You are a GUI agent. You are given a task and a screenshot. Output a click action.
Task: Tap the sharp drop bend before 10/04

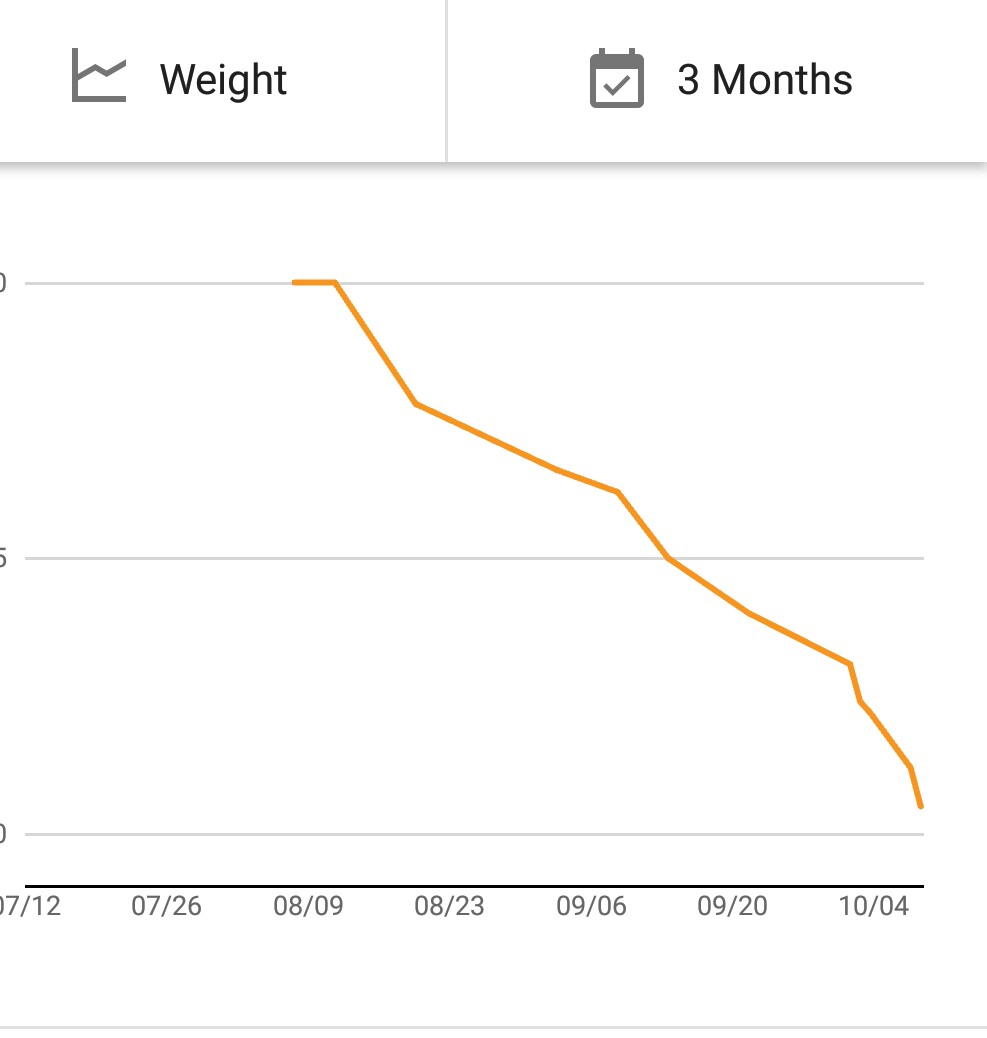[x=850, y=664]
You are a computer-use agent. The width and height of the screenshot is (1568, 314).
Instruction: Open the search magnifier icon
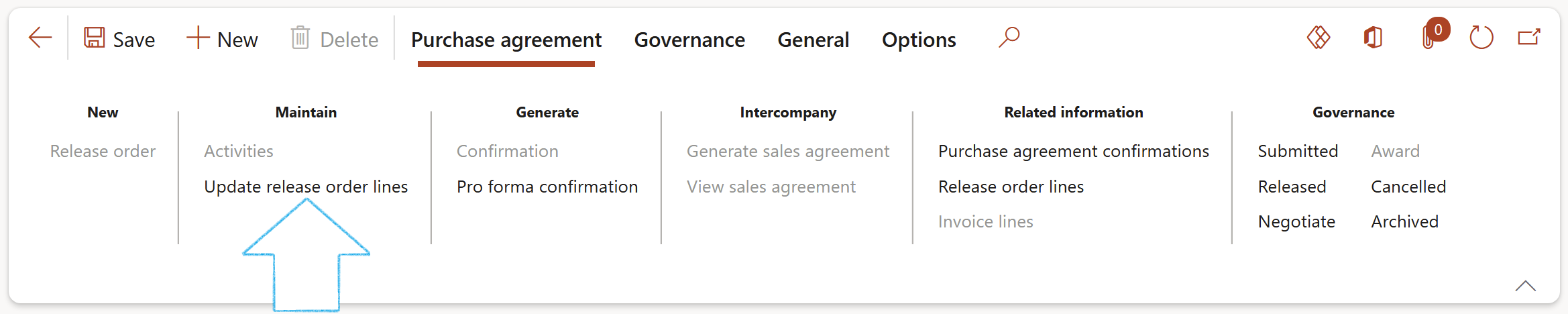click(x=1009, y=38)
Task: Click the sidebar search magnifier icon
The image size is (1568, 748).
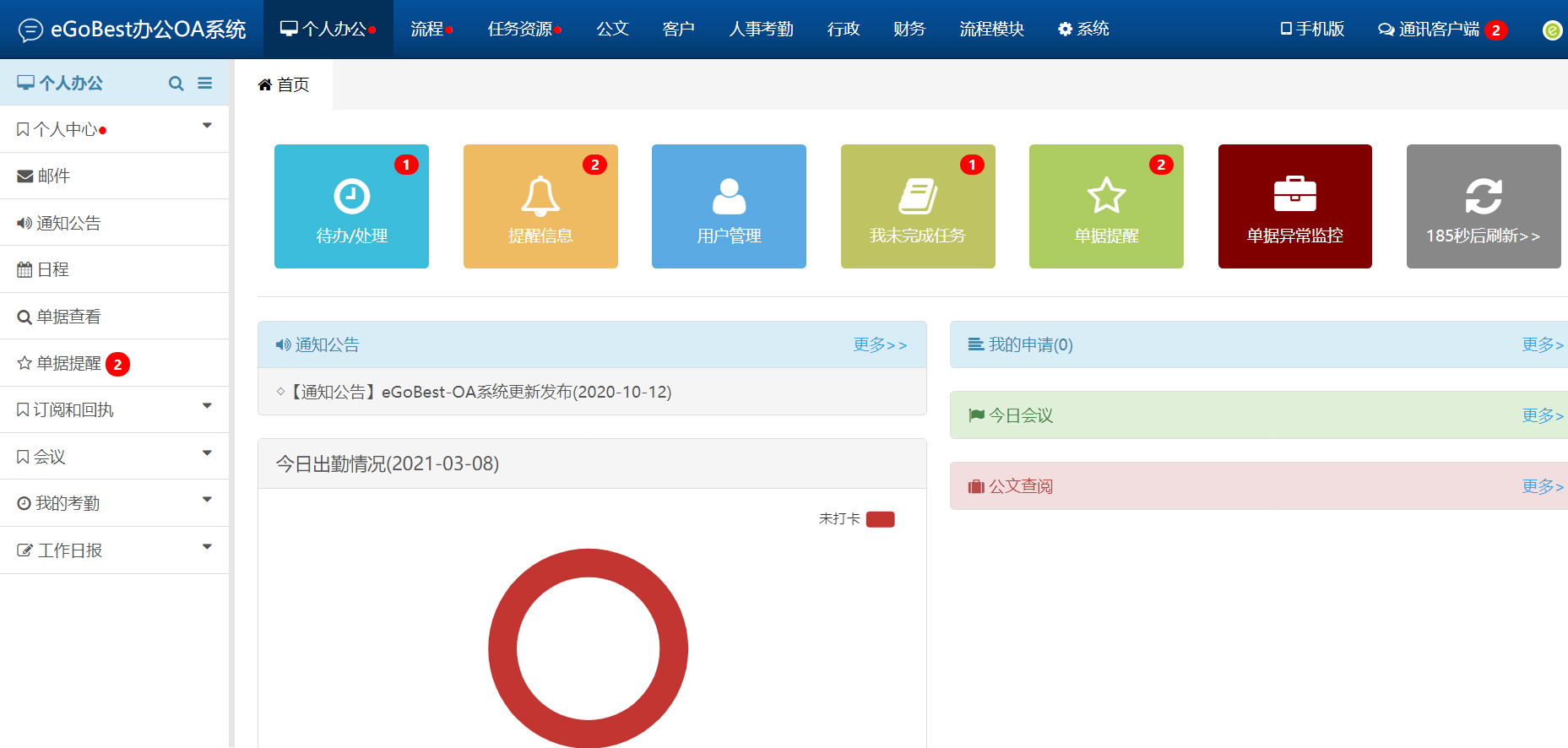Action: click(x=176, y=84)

++++++++

PROBLEM TO WORK ON |
Throughout the listing above, how many lines hold the word "screenshot"? Answer with only the number.

WRITTEN ANSWER |
2